■ Work to complete ■
Render as a numbered list the part of the data that opens with the line containing "Screen dimensions: 1200x630" and closes with the line containing "tap(1362, 226)", both included, skipping blank lines and leaving out the pictures.

— Start —

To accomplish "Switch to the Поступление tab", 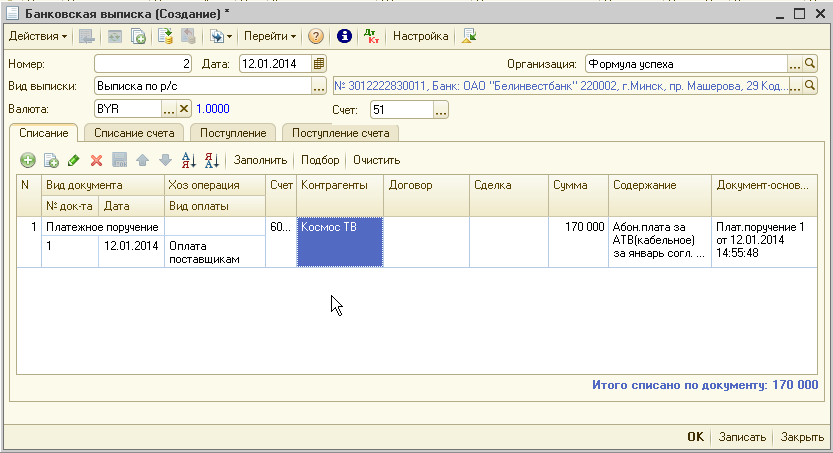I will coord(233,133).
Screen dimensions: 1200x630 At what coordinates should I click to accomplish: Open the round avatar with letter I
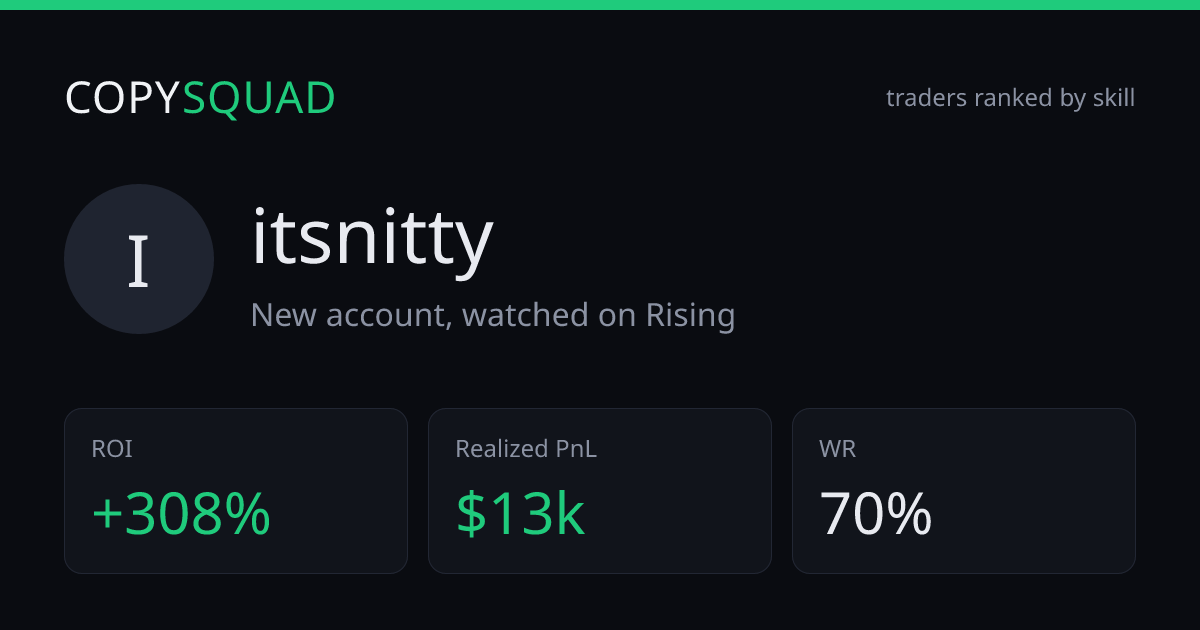coord(139,259)
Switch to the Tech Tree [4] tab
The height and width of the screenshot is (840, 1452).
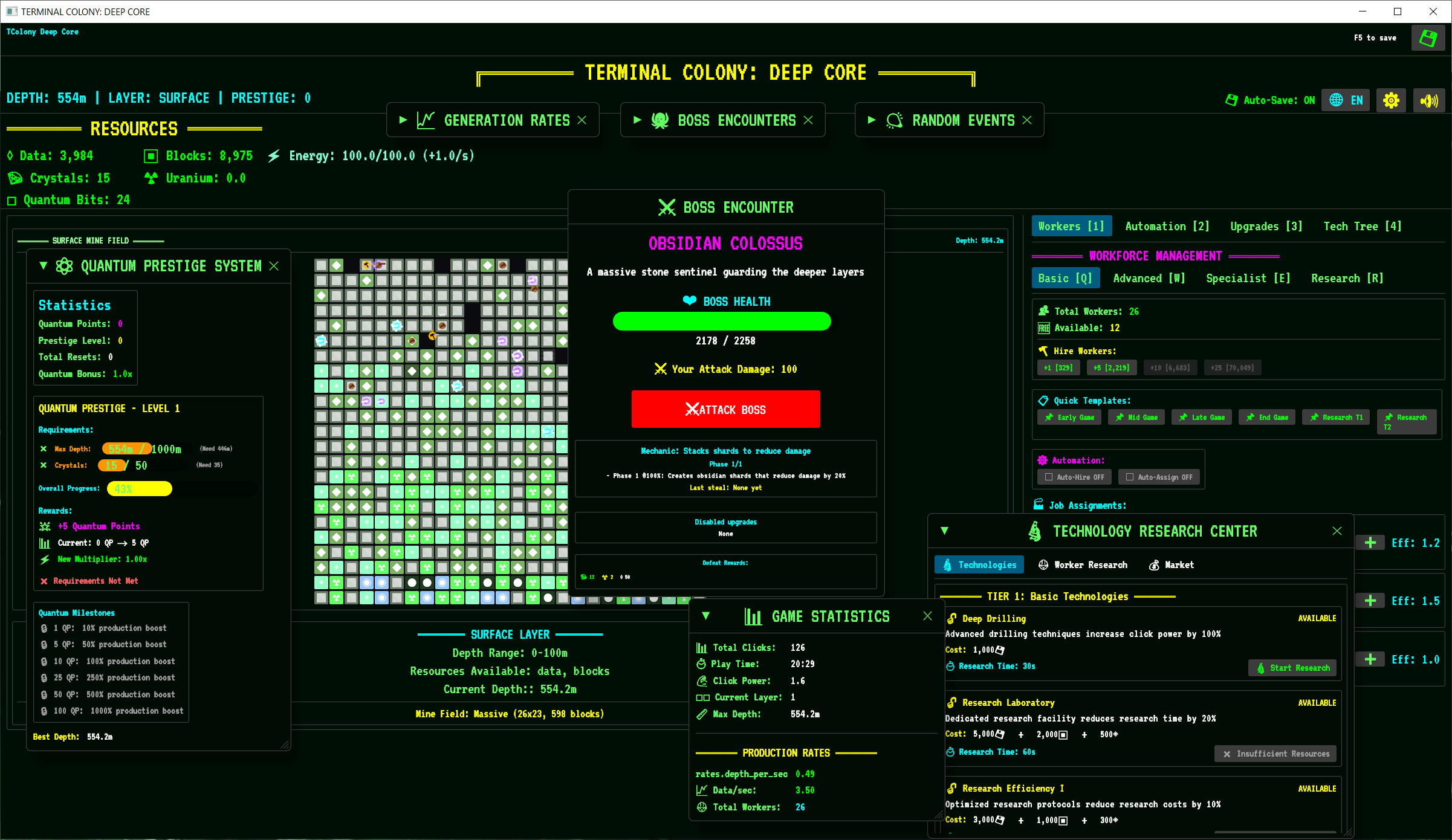tap(1362, 226)
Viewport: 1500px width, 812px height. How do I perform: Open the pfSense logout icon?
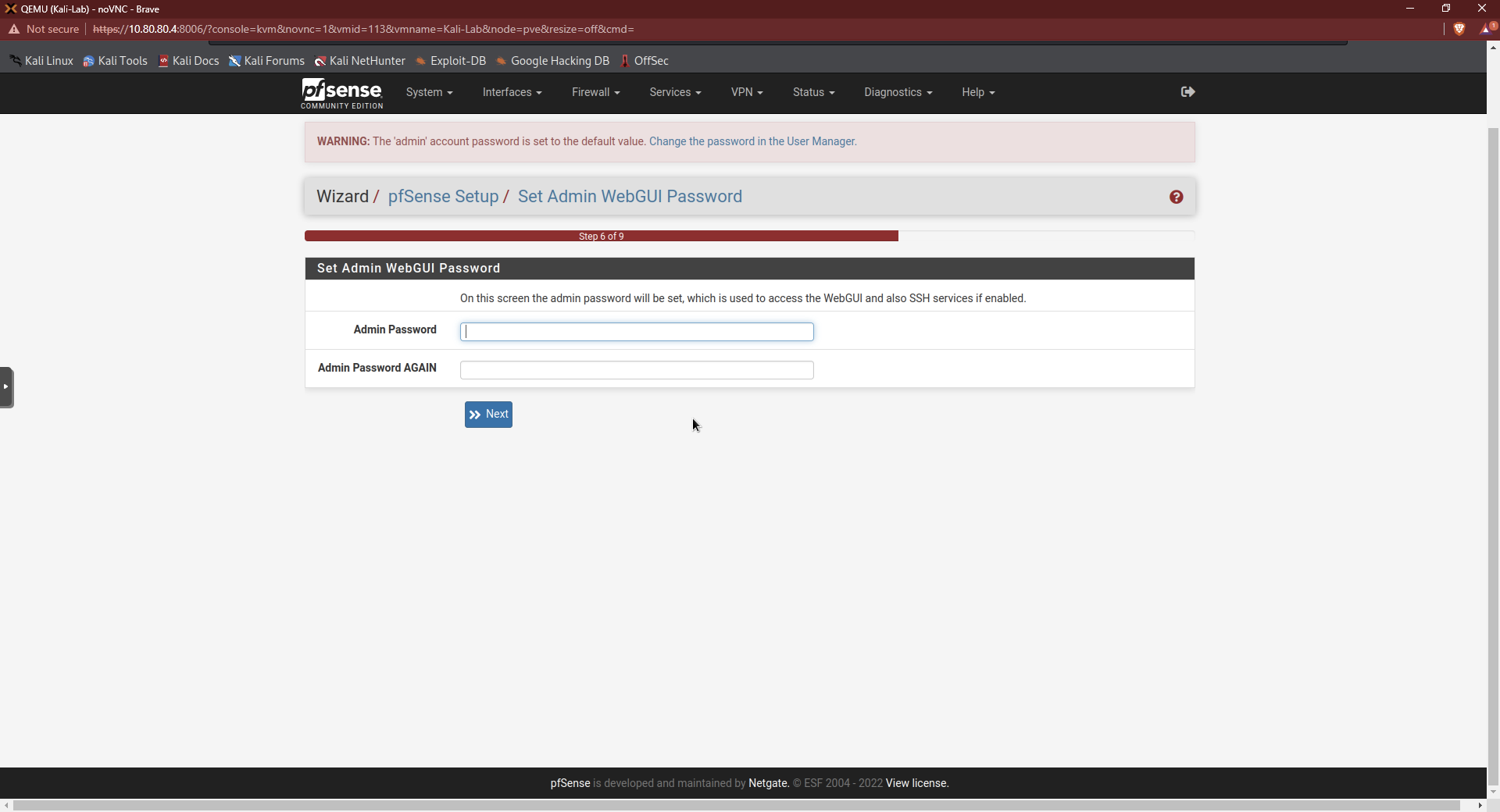point(1187,91)
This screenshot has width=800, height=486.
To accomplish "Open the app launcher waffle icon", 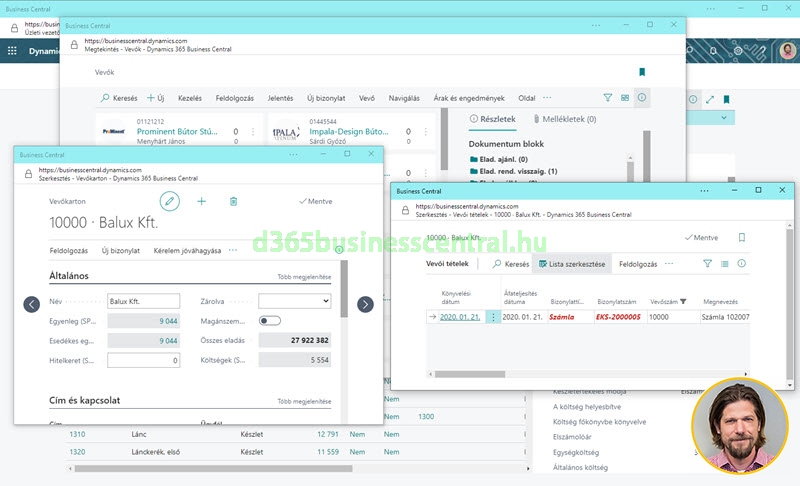I will coord(13,51).
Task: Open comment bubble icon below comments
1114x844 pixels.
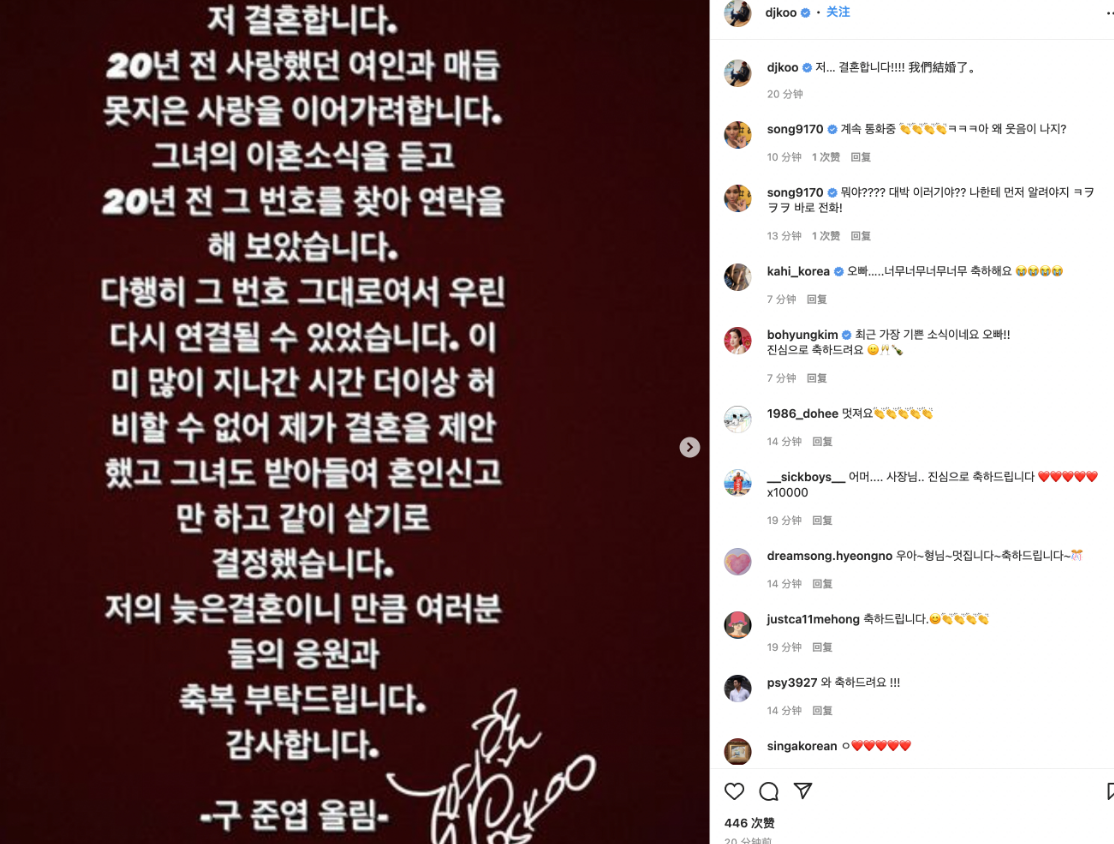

— End —

■ Response to the exercise ■
1. Screen dimensions: 1200x630 At what coordinates should I click to accomplish: Open the round avatar with letter I
2. coord(139,259)
3. Switch to the Tech Tree [4] tab
4. The height and width of the screenshot is (840, 1452).
5. tap(1362, 226)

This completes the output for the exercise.